---------- Given entries ----------
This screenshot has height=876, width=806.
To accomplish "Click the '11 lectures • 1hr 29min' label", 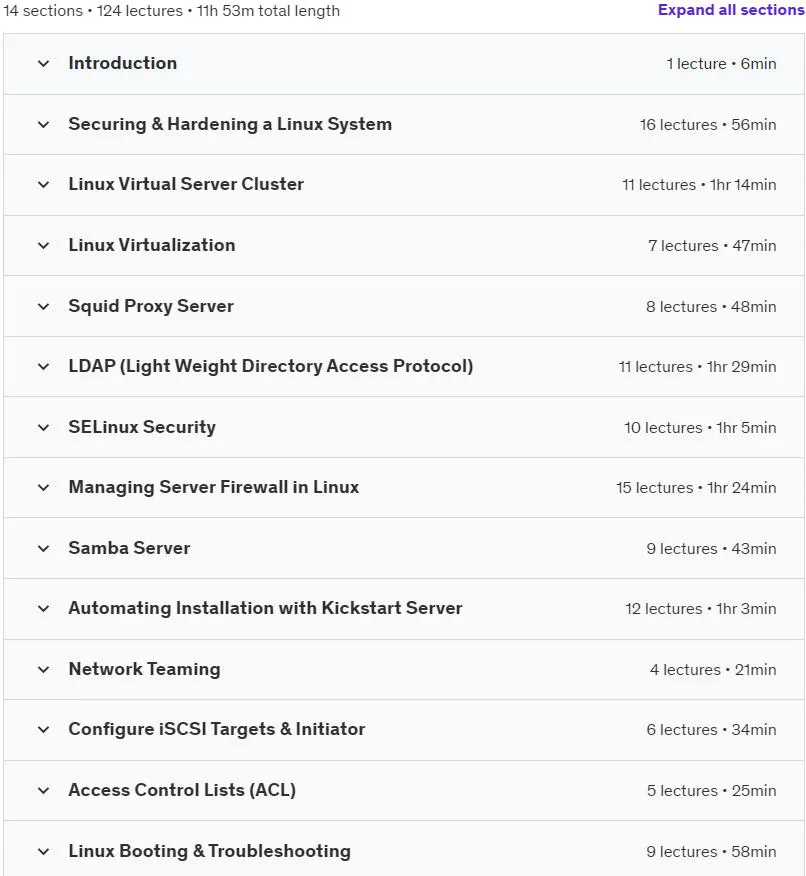I will pos(697,367).
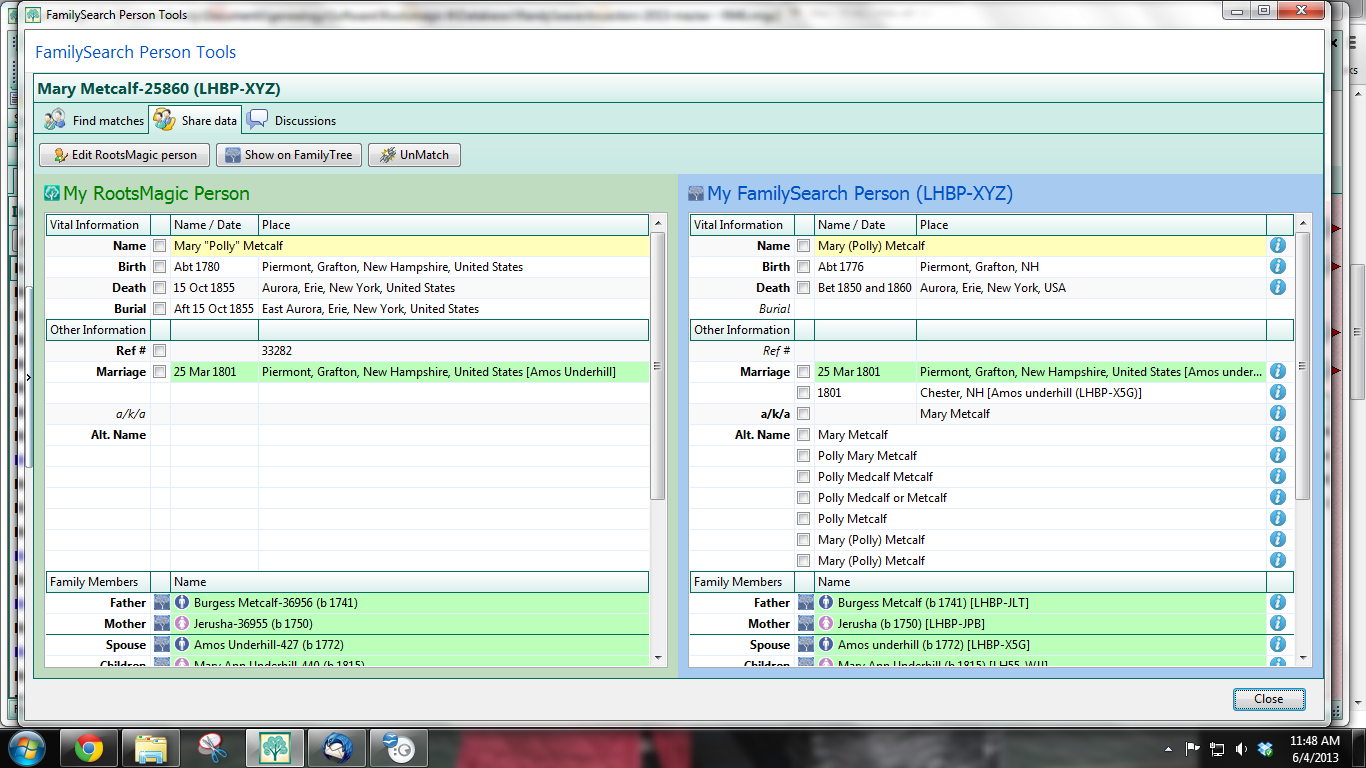Click the Edit RootsMagic person button
Viewport: 1366px width, 768px height.
point(124,155)
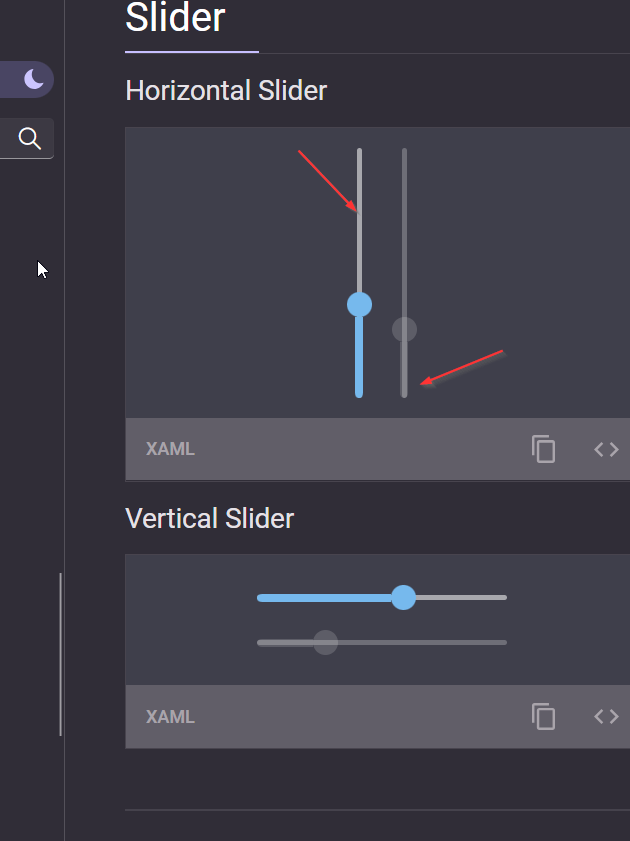The image size is (630, 841).
Task: Toggle dark mode with the moon icon
Action: 30,79
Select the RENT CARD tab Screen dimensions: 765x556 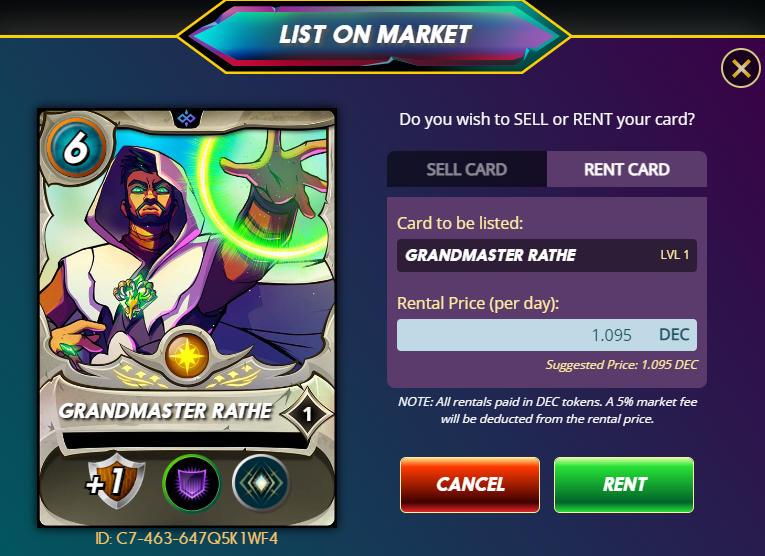pyautogui.click(x=627, y=169)
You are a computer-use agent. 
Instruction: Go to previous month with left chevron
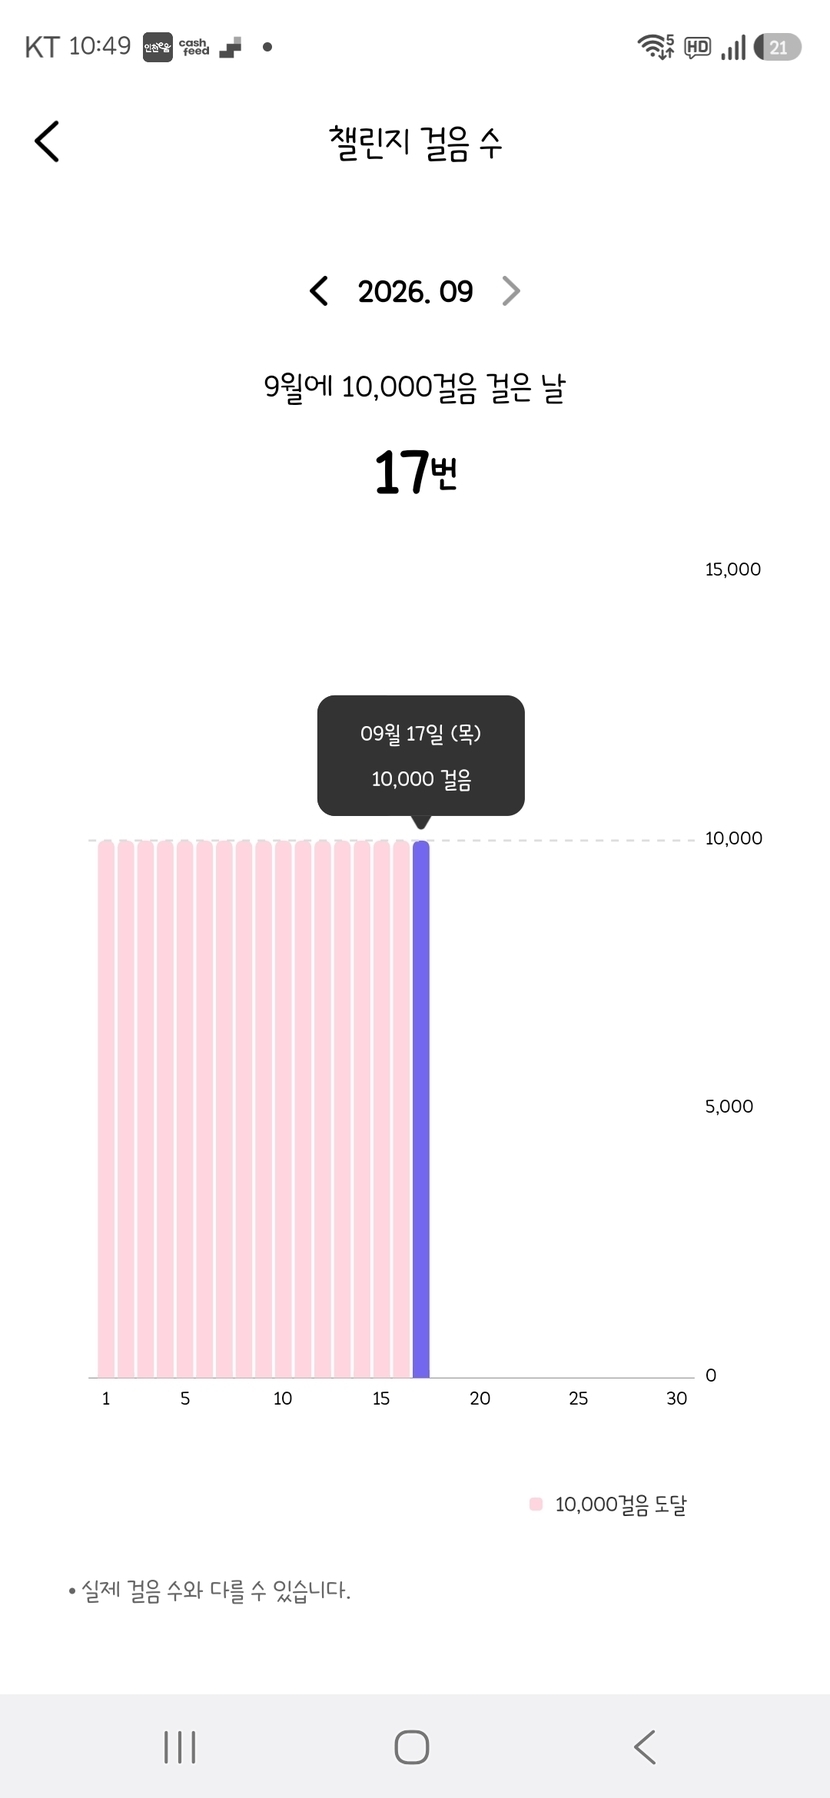pyautogui.click(x=319, y=291)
----------
* _What you are asked to do_
Lines from the one containing "Instruction: Go to" through the end of the listing, both included, are to be restated exactly, and pictures are to be left out.

* _Written answer_
Instruction: Go to previous month with left chevron
pyautogui.click(x=319, y=291)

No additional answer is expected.